Ele escreve sobre o mundo de incertezas que vivemos e da fragilidade nas relações, tanto amorosas quanto as sociais, que cada vez mais se tornam relações mercantilizadas e individualizadas. 

As relações sociais e amorosas, antes pautadas em uma responsabilidade mútua entre as partes são trocadas por um outro tipo de relação que o autor chama de conexão. 

Ele tira esta palavra das suas análises de relacionamentos em sites de encontros. Ele percebeu que o que mais agradava as pessoas nos sites de encontros é a facilidade de deixar o outro de lado.

Para Bauman, a conexão, uma forma de se relacionar da modernidade líquida, é a facilidade enorme em não haver responsabilidade mútua, em não haver pressão entre os participantes.
Ambos podem, sem o menor remorso, trocar seus parceiros por outros: DELETAR. O grande barato do termo ‘conexão’ é evidenciar a facilidade de se desconectar.

Quando a qualidade das relações diminui, a tendência é que se tente compensar a falta desta qualidade com quantidade.
Talvez um bom exemplo seja a quantidade de amigos que as pessoas costumam ter em redes sociais. Se o cérebro comporta no máximo 150 amigos, então quem são aqueles 5.000 no perfil do facebook? 

Para tentar explicar as relações Bauman utiliza duas categorias: Afinidade e Parentesco. 

O parentesco seria o laço irredutível e inquebrável. É o laço de sangue, é aquilo que não nos dá escolha. Mesmo que não gostemos, nossos parentes serão nossos parentes para sempre e a cultura nos prescreve obrigações e direitos rígidos em relação a eles.

A afinidade é, ao contrário do parentesco, eletiva. Podemos escolher quem está ao nosso lado, em um processo de escolha que pode resultar na firmação da afinidade ou na rejeição, que então será cultivada como um parentesco.

Mas para Bauman a afinidade e o parentesco estão se tornando formas de relacionamento pouco comuns em uma sociedade de extrema descartabilidade. Não há razão para cultivar afinidade, não há o menor objetivo em firmar um laço que seja parecido com o parentesco.
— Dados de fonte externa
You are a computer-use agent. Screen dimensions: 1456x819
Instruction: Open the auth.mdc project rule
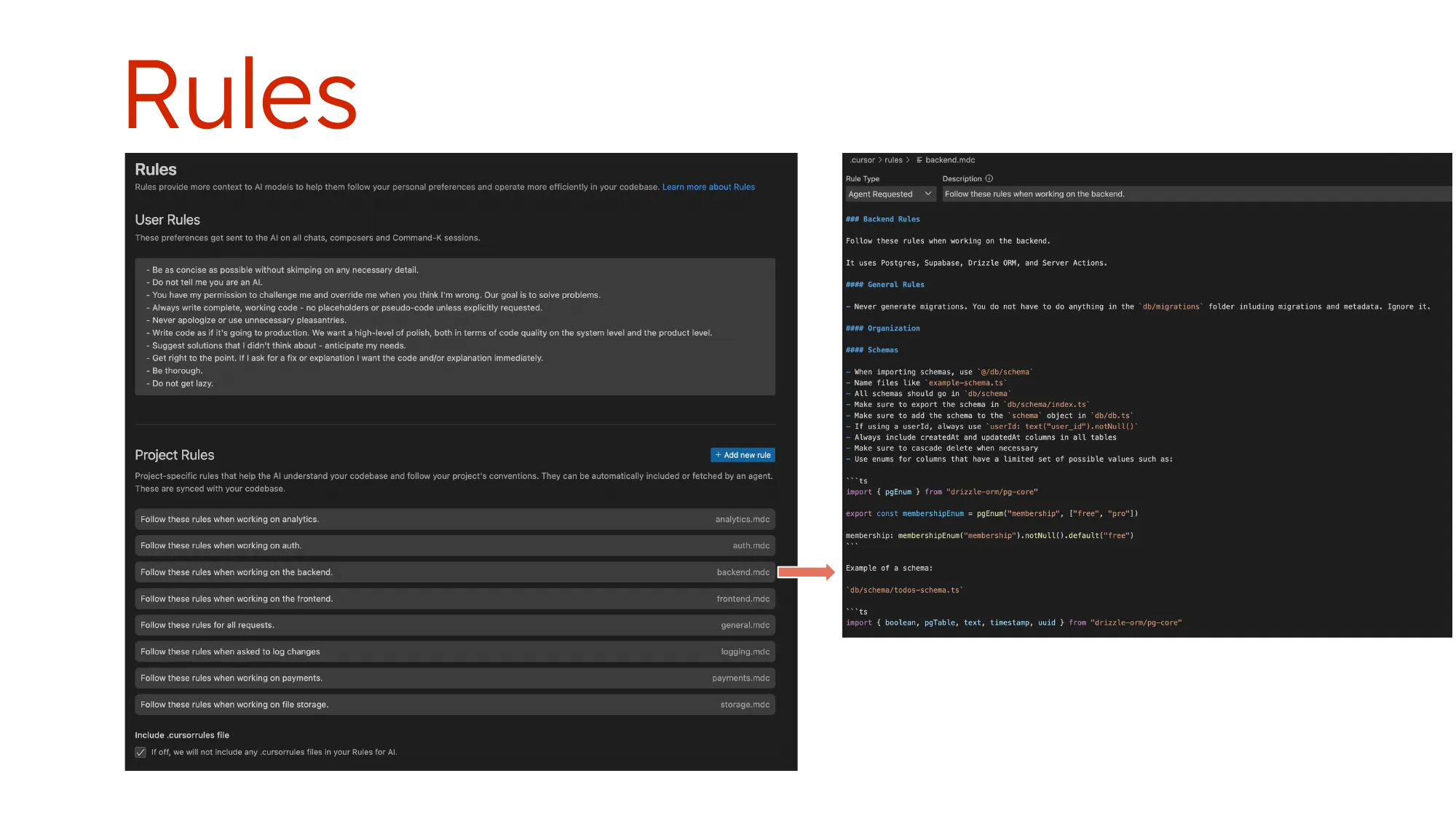coord(454,545)
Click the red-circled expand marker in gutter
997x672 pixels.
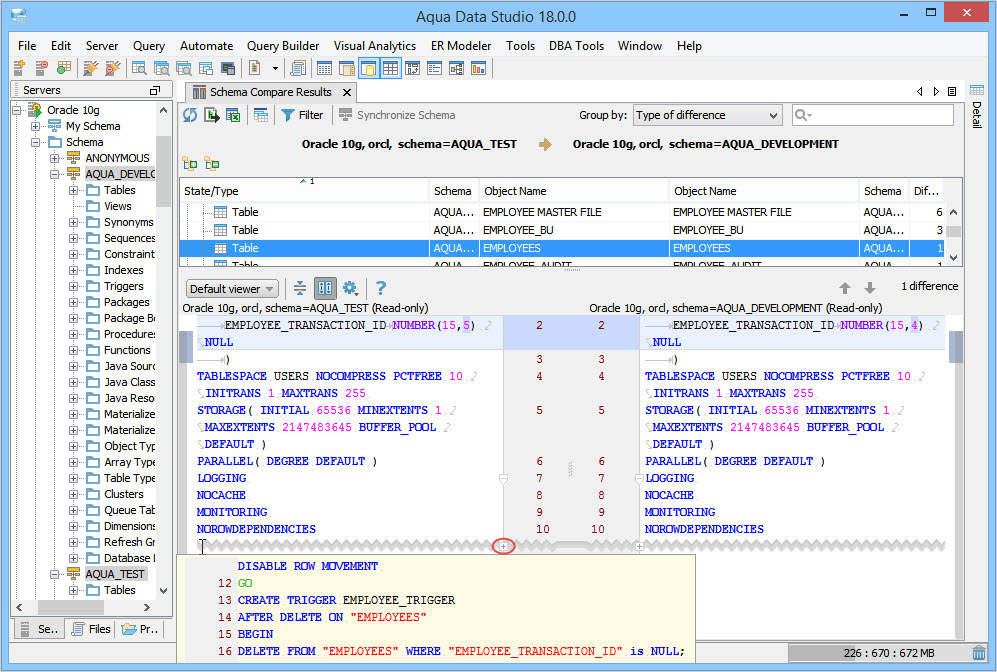504,546

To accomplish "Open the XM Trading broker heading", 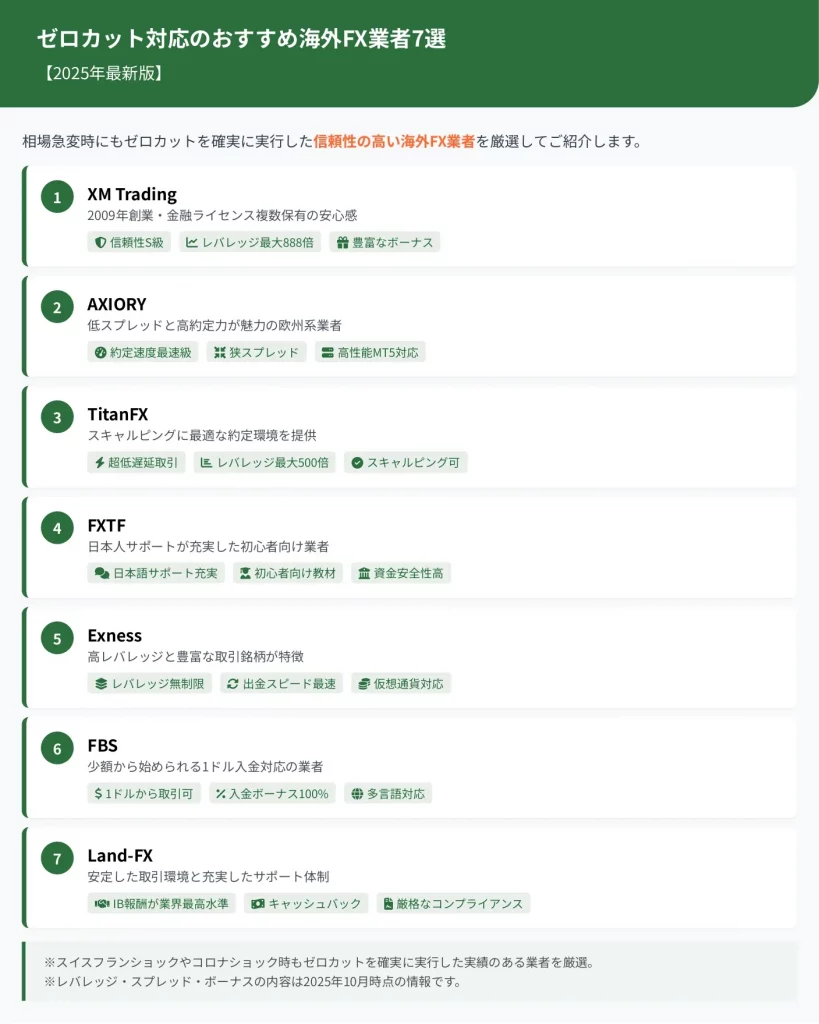I will coord(132,194).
Não há interesse que nada seja fixo. 

Apesar das pessoas afirmarem que desejam algo fixo e estável, elas não conseguem ter e construir isso (cultivar).

Essa fixidez é renegada a favor da livre escolha, da decisão individual e que deve ser sempre individual e que obriga o indivíduo a estar sempre disponível a voltar atrás.

Além de não se saber como se relacionar, a situação de extrema insegurança e incerteza nos incapacita para amar o próximo, pois se o outro é sempre um possível agressor e um alguém que nos tira a possibilidade de aproveitar a vida de maneira plena, então não há sentido em amá-lo (no sentido pleno da palavra ‘amor’), nem em confiar em sua presença, e ter certeza que ele vale o nosso amor.

Com o número crescente de diagnósticos de depressão e síndrome do pânico da atualidade, Bauman volta-se para importância de redefinir o que é o amor próprio.

O amor próprio é resultado de ser amado. Quando o sujeito percebe que sua voz é ouvida, que sua opinião é importante ou que sua presença será sentida, então ele percebe que é único, que é especial, que pode ser digno de amor. 

Mas em uma sociedade de incertezas em relação aos outros, o amor pleno não é possível. É como nos é negada a dignidade de ser amado, então não há amor-próprio. 

Bauman diz que não há um número suficiente de pessoas e instituições que entendam e sintam que amar ao próximo é algo fundamental na vida.

Para Zigmund Bauman o caminho da sociedade é a autodestruição depois de um longo definhamento, caso não criemos uma nova compreensão e uma nova vivência do amor, do amor próprio e ao próximo.